Published online 2013 August 6. doi:  10.1155/2013/580526
PMCID: PMC3748412

Narrow Band Imaging with Magnification Endoscopy for Celiac Disease: Results from a Prospective, Single-Center Study


In celiac disease (CD), the intestinal lesions can be patchy and partial villous atrophy may elude detection at standard endoscopy (SE). Narrow Band Imaging (NBI) system in combination with a magnifying endoscope (ME) is a simple tool able to obtain targeted biopsy specimens. The aim of the study was to assess the correlation between NBI-ME and histology in CD diagnosis and to compare diagnostic accuracy between NBI-ME and SE in detecting villous abnormalities in CD. Forty-four consecutive patients with suspected CD undergoing upper gastrointestinal endoscopy have been prospectively evaluated. Utilizing both SE and NBI-ME, observed surface patterns were compared with histological results obtained from biopsy specimens using the k-Cohen agreement coefficient. NBI-ME identified partial villous atrophy in 12 patients in whom SE was normal, with sensitivity, specificity, and accuracy of 100%, 92.6%, and 95%, respectively. The overall agreement between NBI-ME and histology was significantly higher when compared with SE and histology (kappa score: 0.90 versus 0.46; P = 0.001) in diagnosing CD. NBI-ME could help identify partial mucosal atrophy in the routine endoscopic practice, potentially reducing the need for blind biopsies. NBI-ME was superior to SE and can reliably predict in vivo the villous changes of CD.

1. Introduction

Standard endoscopy (SE) does not usually allow the visualization of duodenal villous patterns and may be inaccurate in patients with celiac disease (CD) [14]. In CD the intestinal damages can have a patchy, “stain-like” distribution, and the macroscopic features can be more or less dependent on the degree/severity of the histological lesions [2]. Indeed, at SE, partial villous atrophy may elude detection, and a normal endoscopic appearance of the mucosa does not necessarily imply normal histology.

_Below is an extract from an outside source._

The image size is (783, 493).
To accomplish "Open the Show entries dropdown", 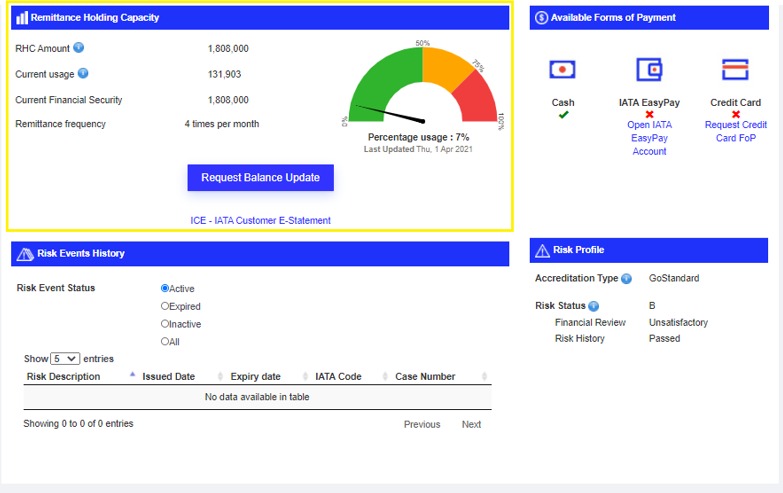I will pos(65,359).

Several endoscopic features observed during SE reflect the presence of villous atrophy; however their sensitivity varies from 50% to 94% [5, 6]. Sensitivity is particularly low in patients with subclinical CD, partial villous atrophy, or patchy disease [1, 2, 7]. Improved visual identification of suspected mucosal atrophy could assist in targeting biopsies and thereby increasing the sensitivity of endoscopy [8]. Different emerging techniques have been evaluated, alone or in combination, to enhance the ability of the endoscopist to detect mucosal abnormalities, including chromoendoscopy, water-immersion techniques, magnification endoscopy (ME), alone or combined with acetic-acid instillation, and optimal band imaging [812].

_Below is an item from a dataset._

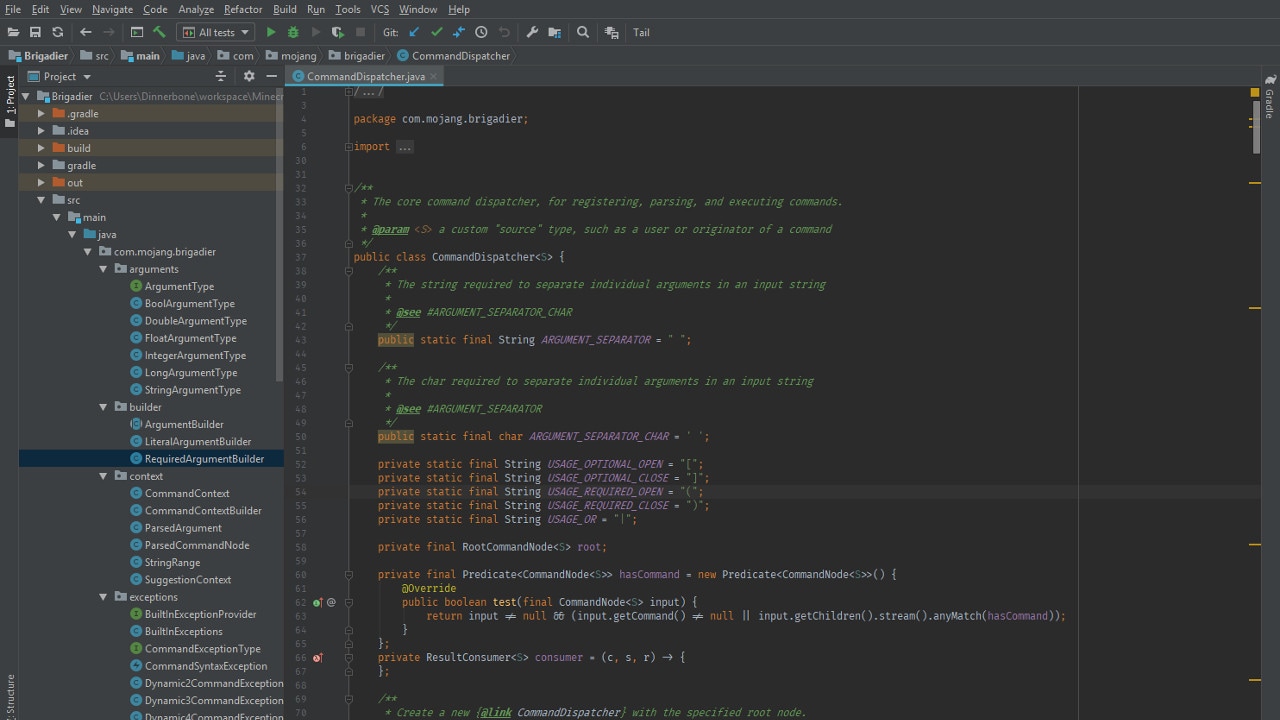Open Search Everywhere magnifier icon
1280x720 pixels.
coord(583,32)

A previous observation reported the combination of high-resolution Narrow Band Imaging (NBI) with ME (NBI-ME) to obtain targeted biopsy specimens indicating a higher simplicity (with the switch of a button) than chromoendoscopy, thus reducing the procedure time [13]. In fact, NBI-ME is a simple tool that allows detection of the subepithelial microvascular architecture and mucosal microsurface structure in a variety of pathological conditions [14, 15]. To our knowledge there is not a prospective study that addresses the performance of NBI-ME in evaluating patients with suspected CD. The aim of this study was to assess the correlation between NBI-ME and histology and to compare the diagnostic accuracy between NBI-ME and SE using histology as gold standard in detecting villous abnormalities in CD.

2. Materials and Methods

2.1. Subjects and Endoscopic Procedures

Forty-four consecutive patients (17 males, 27 females, age range 14–73 years, mean age 36.5 years) with clinical history suggestive of malabsorption (weight loss, chronic diarrhea, iron-deficiency anemia, etc.) and serologic suspicion for CD as positive or borderline antiendomysial (normal values are absent for both IgA and IgG) and antitransglutaminase antibodies (normal values 0–10 U/mL) were prospectively enrolled in the study. The presence of severe gastrointestinal or systemic disease was considered as an exclusion criterion (e.g., chronic pancreatitis, liver cirrhosis, and blood coagulation disorders). The study was performed under the local ethics committee approval.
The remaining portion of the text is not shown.